Frank Godille

Concerto pour piano N°3, huile sur toile, 90x90
Concerto pour piano N°3, huile sur toile, 90x90

Allégories figuratives : le focalisme

Natif de Normandie, Frank Godille, autodidacte, montre très tôt une prédilection pour la peinture à l’huile. Son activité professionnelle débute à Paris dans les années 70 dans le domaine des arts et de la mode, ce qui lui permet de rencontrer et de côtoyer de nombreuses personnalités et notamment des peintres connus et reconnus : Bernard Buffet, Lucien Fontanarosa, Michel de Alvis, Roland Berge qui le guideront et lui donneront de précieux conseils dans l’arfit guratif.

Après une carrière professionnelle de plus de 30 ans en région parisienne, Frank Godille élabore et développe une nouvelle tendance picturale baptisée « focalisme » ou technique de focalisation.

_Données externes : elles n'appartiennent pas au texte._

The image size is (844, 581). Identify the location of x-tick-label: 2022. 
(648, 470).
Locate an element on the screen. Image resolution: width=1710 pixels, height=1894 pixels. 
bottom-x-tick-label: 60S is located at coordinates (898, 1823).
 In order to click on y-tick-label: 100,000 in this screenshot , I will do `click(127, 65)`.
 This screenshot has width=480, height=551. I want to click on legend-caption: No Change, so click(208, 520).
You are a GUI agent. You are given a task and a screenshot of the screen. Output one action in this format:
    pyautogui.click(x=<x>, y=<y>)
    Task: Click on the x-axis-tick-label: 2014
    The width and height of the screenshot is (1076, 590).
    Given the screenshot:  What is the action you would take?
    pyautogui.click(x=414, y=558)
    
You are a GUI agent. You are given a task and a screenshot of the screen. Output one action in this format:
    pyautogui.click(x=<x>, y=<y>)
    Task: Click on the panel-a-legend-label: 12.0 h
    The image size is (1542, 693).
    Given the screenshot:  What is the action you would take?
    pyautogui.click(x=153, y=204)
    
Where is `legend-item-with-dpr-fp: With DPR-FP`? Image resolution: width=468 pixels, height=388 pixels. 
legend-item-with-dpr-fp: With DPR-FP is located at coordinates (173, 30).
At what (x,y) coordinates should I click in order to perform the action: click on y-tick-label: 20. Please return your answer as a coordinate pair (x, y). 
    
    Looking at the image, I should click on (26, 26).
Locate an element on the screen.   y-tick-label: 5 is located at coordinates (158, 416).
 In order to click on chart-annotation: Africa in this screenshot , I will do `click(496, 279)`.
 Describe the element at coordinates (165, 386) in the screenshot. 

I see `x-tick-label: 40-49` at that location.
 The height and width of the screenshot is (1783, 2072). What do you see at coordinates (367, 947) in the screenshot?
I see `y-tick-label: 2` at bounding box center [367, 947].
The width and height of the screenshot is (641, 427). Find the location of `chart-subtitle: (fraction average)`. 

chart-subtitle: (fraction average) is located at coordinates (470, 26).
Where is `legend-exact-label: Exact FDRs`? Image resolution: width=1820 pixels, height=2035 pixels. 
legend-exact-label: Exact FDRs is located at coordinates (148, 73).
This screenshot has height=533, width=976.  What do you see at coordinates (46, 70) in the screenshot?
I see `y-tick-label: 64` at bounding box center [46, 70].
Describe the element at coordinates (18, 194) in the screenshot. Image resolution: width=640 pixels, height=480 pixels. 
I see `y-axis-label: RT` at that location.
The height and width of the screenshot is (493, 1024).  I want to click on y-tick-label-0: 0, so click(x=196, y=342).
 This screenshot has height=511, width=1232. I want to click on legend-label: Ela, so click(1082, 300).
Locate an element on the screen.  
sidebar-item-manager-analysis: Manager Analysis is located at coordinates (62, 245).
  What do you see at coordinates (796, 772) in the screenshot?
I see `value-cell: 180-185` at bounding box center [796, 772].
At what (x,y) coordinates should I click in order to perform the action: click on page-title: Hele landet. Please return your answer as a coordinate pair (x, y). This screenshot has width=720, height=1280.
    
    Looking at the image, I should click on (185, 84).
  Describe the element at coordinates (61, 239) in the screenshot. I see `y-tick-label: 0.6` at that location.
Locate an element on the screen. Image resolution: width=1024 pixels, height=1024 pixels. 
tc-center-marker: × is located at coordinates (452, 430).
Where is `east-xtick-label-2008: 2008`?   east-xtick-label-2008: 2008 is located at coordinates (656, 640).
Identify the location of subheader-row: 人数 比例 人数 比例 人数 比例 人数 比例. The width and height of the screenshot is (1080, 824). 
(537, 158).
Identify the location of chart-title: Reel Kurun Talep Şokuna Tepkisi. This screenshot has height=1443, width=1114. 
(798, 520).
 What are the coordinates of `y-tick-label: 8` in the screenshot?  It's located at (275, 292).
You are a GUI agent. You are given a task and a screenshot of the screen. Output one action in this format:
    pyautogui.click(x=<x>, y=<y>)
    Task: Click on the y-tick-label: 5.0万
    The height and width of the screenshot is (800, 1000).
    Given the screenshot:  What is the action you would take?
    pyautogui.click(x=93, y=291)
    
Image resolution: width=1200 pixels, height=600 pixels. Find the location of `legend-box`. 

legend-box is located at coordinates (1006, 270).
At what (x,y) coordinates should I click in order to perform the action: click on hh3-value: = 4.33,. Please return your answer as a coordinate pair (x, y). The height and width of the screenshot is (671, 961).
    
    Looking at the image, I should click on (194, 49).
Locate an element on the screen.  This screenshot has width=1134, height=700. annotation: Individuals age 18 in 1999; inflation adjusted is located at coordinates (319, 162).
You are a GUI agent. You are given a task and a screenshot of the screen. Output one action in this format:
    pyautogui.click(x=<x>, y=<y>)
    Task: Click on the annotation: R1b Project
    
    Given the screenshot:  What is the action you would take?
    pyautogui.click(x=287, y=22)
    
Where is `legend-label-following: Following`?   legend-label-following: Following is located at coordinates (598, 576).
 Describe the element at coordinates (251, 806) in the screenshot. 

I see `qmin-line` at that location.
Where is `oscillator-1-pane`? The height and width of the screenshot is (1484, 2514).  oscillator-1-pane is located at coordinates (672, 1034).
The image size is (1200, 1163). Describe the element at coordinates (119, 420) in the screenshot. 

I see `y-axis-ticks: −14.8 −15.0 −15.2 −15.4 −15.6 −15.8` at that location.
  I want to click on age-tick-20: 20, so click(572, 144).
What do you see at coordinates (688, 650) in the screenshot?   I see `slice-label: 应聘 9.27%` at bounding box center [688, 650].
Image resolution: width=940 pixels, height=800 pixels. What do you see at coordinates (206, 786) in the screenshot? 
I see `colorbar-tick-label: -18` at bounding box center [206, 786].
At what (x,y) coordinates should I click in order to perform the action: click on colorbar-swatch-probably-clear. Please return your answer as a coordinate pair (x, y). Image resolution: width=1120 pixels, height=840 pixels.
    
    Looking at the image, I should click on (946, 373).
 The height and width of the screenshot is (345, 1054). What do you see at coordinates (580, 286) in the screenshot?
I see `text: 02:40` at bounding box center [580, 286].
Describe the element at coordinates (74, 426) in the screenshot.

Dès lors, son travail réside pour l’essentiel dans l’étude, la mise en scène et le développement de ce nouveau style. La focalisation est déjà une technique de narration en littérature conceptualisée par le théoricien Gérard Genette.

Désormais, elle existe également en matière d’expression picturale avec le focalisme et se défi nit au gré des allégories du peintre. Celles-ci sont orchestrées et enrichies par les effets de loupes, de halos, de cercles et d’encadrés en éléments métaphoriques qui sont autant de signes qui concrétisent cette technique. Chaque oeuvre raconte son histoire, chaque tableau est ici animé d’un mélange de séquences qui s’imbriquent et se confondent en énigmatiques rayonnements. Souvent des natures mortes, des livres, s’invitent en mises en scènes qui témoignent de l’intrigue.

Depuis la fragmentation géométrique et les contrastes entre les rouges, les orangés et la force vive des noirs profonds, chaque oeuvre s’enrichit de l’alliance des scènes qui s’imbriquent dans un tout d’une facture curviligne d’une saisissante élégance.
Cette démarche a été particulièrement remarquée à la dernière biennale de la société des Beaux-Arts du Périgord, à l’automne dernier où Frank Godille a obtenu le prix, fort envié, du public. L’observateur s’approprie l’oeuvre en se concentrant sur des endroits précis du tableau. Avec sa propre sensibilité, son émotion, son ressenti, il peut ainsi l’interpréter et trouver de concert, avec le travail de l’artiste, son propre parcours.